You are viewing a plain text version of this content. The canonical link for it is here.
Posted to mapreduce-issues@hadoop.apache.org by "Haibo Chen (JIRA)" <ji...@apache.org> on 2016/07/21 03:46:20 UTC
[jira] [Resolved] (MAPREDUCE-6131) Integer overflow in
RMContainerAllocator results in starvation of applications
[ https://issues.apache.org/jira/browse/MAPREDUCE-6131?page=com.atlassian.jira.plugin.system.issuetabpanels:all-tabpanel ]
Haibo Chen resolved MAPREDUCE-6131.
-----------------------------------
Resolution: Invalid
> Integer overflow in RMContainerAllocator results in starvation of applications
> ------------------------------------------------------------------------------
>
> Key: MAPREDUCE-6131
> URL: https://issues.apache.org/jira/browse/MAPREDUCE-6131
> Project: Hadoop Map/Reduce
> Issue Type: Bug
> Reporter: Kamal Kc
> Attachments: MAPREDUCE-6131-2.2.0.patch
>
>
> When processing large datasets, Hadoop encounters a scenario where all
> containers run reduce tasks and no map tasks are scheduled. The
> application does not fail but rather remains in this state without making
> any forward progress. It then has to be manually terminated.
> This bug is due to integer overflow in scheduleReduces() of
> RMContainerAllocator. The variable netScheduledMapMem overflows for
> large data sizes, takes negative value, and results in a large
> finalReduceMemLimit and a large rampup value. In almost all cases, this
> large rampup value is greater than the total number of reduce tasks.
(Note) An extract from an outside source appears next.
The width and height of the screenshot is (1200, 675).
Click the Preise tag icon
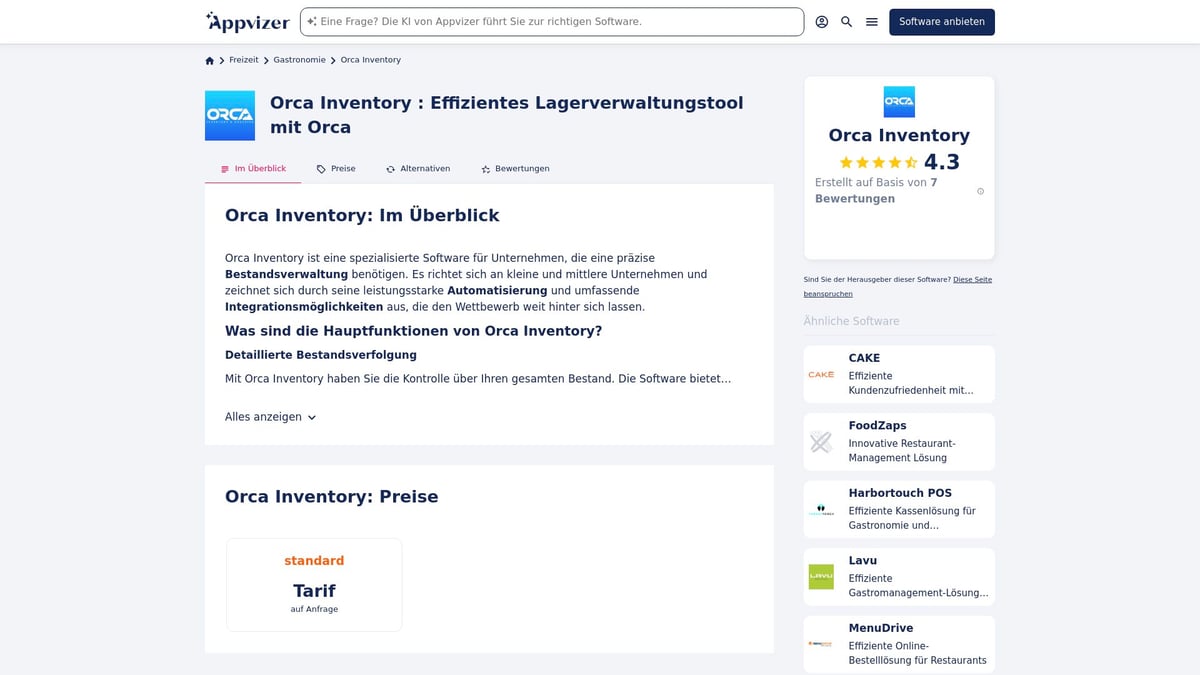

> Therefore, the AM tries to assign all reduce tasks. And if the total number
> of reduce tasks is greater than the total container slots, then all slots are
> taken up by reduce tasks, leaving none for maps.
> With 128MB block size and 2GB map container size, overflow occurs with 128 TB data size. An example scenario for the reproduction is:
> - Input data size of 32TB, block size 128MB, Map container size = 10GB,
> reduce container size = 10GB, #reducers = 50, cluster mem capacity = 7 x 40GB, slowstart=0.0
> Better resolution might be to change the variables used in
> RMContainerAllocator from int to long. A simpler fix instead would be to
> only change the local variables of scheduleReduces() to long data types.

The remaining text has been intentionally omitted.